Track 3 Community-led design and localisation Testing whether genuine local ownership of the SIF model is achievable across diverse contexts.

Ensures engagement is grounded in place, relationships and lived experience. Rather than imposing a uniform model, it enables communities to engage on their own terms through trusted local organisations, leaders and networks - focusing on how local conversations are convened and adapted, while still contributing meaningfully to a shared national process.

What this track covers

  • Local partner selection and support across diverse contexts
  • Localisation of the SIF without losing national fidelity
  • Community ownership architecture and power-sharing
  • Local-to-national synthesis pathway
  • Visible, reciprocal feedback loops
  • Wellbeing, safeguarding and cultural safety
  • Navigation of tensions between government, community and interest groups

Key questions

  • How are local partners selected and resourced without creating dependency?
  • How can communities adapt the SIF without losing national coherence?

REQUIRED WORK ->
1. In the text about community-led design and localization, through whom does the track enable communities to engage?
2. Quote the entries starting at the line that contains "[Next] (187, 1387)" and ending at the final line of the entries, including both of those lines. Leave the pictures out of your answer.
The entries have no connection to the text about community-led design.

Entries for locating displayed items ->
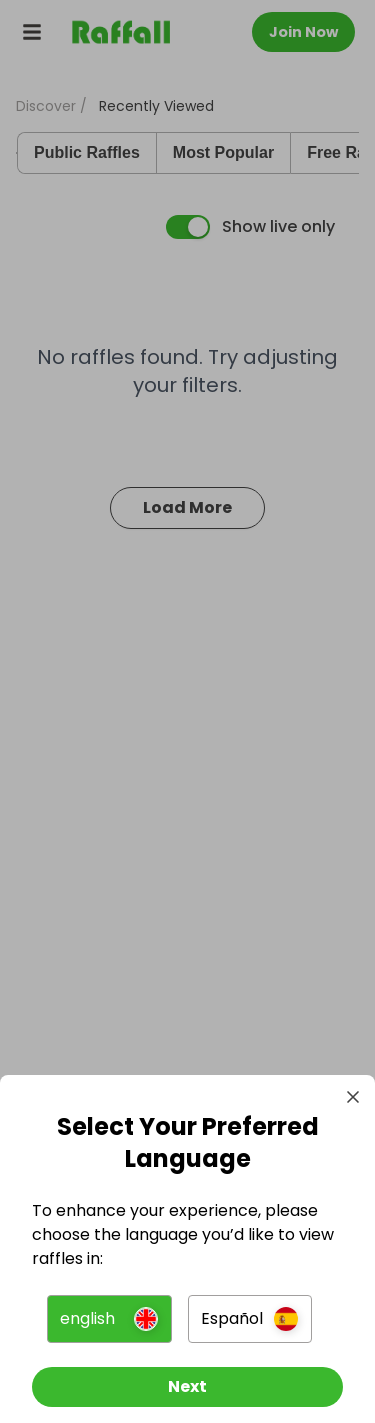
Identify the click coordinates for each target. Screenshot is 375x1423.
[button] (109, 1319)
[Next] (187, 1387)
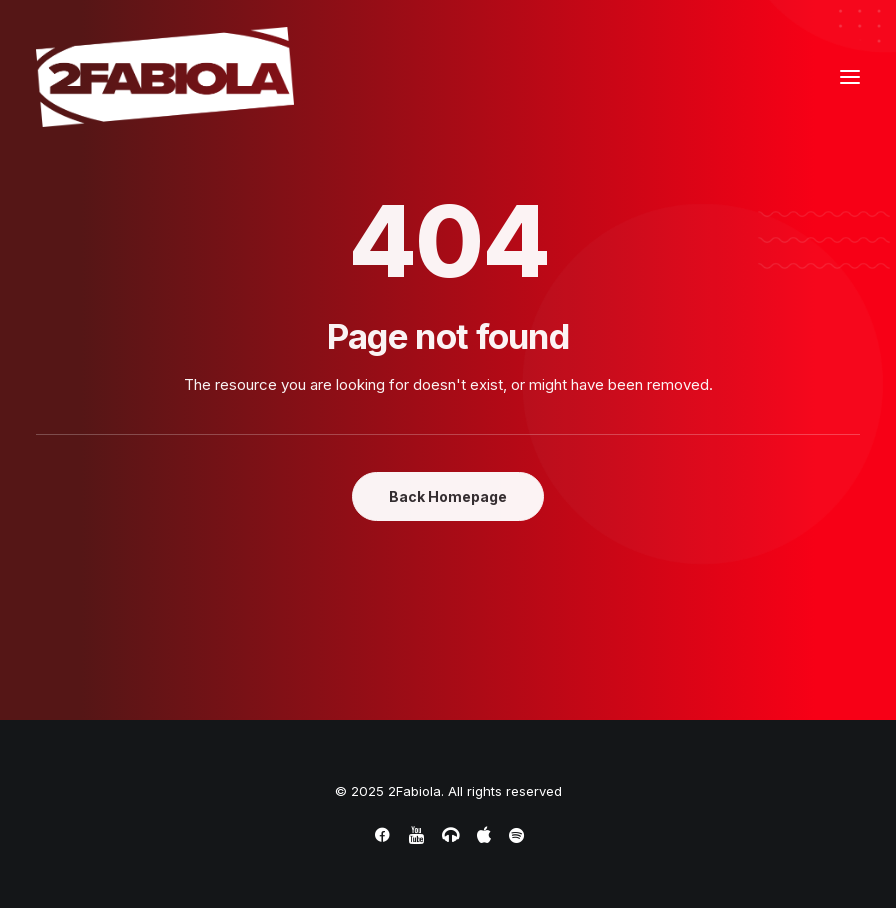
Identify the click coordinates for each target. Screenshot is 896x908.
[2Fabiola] (165, 77)
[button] (850, 77)
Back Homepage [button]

SOLUTION LIST ->
1. Through trusted local organisations, leaders and networks.

2.
[Next] (187, 1387)
Identify the click coordinates for each target. Screenshot is 896x908.
[2Fabiola] (165, 77)
[button] (850, 77)
Back Homepage [button]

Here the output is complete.